On a frictionless inclined plane, as in this problem, only the parallel component influences the motion. Understanding how forces decompose on an inclined plane allows us to analyze movement more efficiently.

Newton's second law of motion is the foundation for understanding how forces affect motion. It states that the acceleration (\(a\)) of an object is directly proportional to the net force (\(F\)) acting on it and inversely proportional to its mass (\(m\)).
The formula can be expressed as: \[ F = ma \]In the context of the inclined plane problem, the net force causing the block to accelerate down the slope is the component of its weight parallel to the incline: \( F = mg\sin\theta \). Using this expression, we can determine the block's acceleration. Solving problems with inclined planes requires applying Newton's second law to each component of the forces involved.

Gravitational force is the force of attraction between two masses. On Earth, this force gives weight to physical objects and causes them to fall when dropped. Its standard value is approximately \(9.81\text{ m/s}^2\).
In problems involving inclined planes, gravitational force must be split into components:

• The component parallel to the plane (\(mg\sin\theta \)) propels the object down the slope.
• The perpendicular component (\(mg\cos\theta \)) presses the object against the plane's surface.

By evaluating these components, we can better understand how gravity affects the object's movement along the inclined plane.

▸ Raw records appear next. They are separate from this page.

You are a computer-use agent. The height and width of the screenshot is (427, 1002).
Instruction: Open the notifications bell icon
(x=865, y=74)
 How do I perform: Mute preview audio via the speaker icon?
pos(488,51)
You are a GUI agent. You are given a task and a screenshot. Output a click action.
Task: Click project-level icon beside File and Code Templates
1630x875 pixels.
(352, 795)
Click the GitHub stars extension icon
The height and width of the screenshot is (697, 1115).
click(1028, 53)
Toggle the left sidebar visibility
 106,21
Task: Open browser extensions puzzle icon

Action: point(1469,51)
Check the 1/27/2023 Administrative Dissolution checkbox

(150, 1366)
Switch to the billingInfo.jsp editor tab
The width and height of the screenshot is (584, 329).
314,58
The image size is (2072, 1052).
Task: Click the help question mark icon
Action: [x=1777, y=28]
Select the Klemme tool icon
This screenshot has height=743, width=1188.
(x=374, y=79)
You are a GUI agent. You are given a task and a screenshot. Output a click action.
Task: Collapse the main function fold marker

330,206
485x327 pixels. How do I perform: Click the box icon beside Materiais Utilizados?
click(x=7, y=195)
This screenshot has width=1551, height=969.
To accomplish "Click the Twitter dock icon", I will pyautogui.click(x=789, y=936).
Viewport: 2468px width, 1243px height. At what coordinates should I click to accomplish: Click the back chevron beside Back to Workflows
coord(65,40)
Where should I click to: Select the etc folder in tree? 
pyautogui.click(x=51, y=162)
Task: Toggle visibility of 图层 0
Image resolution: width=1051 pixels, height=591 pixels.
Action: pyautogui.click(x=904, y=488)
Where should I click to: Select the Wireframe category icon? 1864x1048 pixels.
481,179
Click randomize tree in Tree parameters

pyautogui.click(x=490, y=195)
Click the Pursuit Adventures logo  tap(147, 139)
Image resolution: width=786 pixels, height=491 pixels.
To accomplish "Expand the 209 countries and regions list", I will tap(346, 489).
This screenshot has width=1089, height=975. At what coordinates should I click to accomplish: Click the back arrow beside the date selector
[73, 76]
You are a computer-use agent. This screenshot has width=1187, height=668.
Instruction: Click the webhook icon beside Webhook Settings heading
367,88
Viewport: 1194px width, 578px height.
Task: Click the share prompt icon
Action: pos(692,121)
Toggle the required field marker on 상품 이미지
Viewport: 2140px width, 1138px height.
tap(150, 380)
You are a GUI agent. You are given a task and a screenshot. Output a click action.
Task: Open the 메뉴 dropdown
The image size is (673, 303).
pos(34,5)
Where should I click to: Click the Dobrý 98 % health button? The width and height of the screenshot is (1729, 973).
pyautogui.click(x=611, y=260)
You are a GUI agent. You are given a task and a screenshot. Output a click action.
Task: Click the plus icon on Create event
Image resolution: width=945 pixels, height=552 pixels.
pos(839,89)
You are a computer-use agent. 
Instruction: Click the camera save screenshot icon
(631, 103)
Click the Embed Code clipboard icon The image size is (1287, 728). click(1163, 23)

Kinematic equations describe motion with variables like velocity, acceleration, and displacement. These equations are vital in solving motion-related physics problems.
For the block of ice moving down the inclined plane, we use the equation: \[ v^2 = u^2 + 2as \]Here, \(v\) is the final velocity, \(u\) is the initial velocity, \(a\) is the acceleration, and \(s\) is the displacement.
In this exercise, the block starts from rest so \(u = 0\). Plugging in the values, including the calculated acceleration from Newton's second law, allows us to determine the final speed of the block. Understanding how to effectively use kinematic equations is essential for accurately predicting the motion of objects.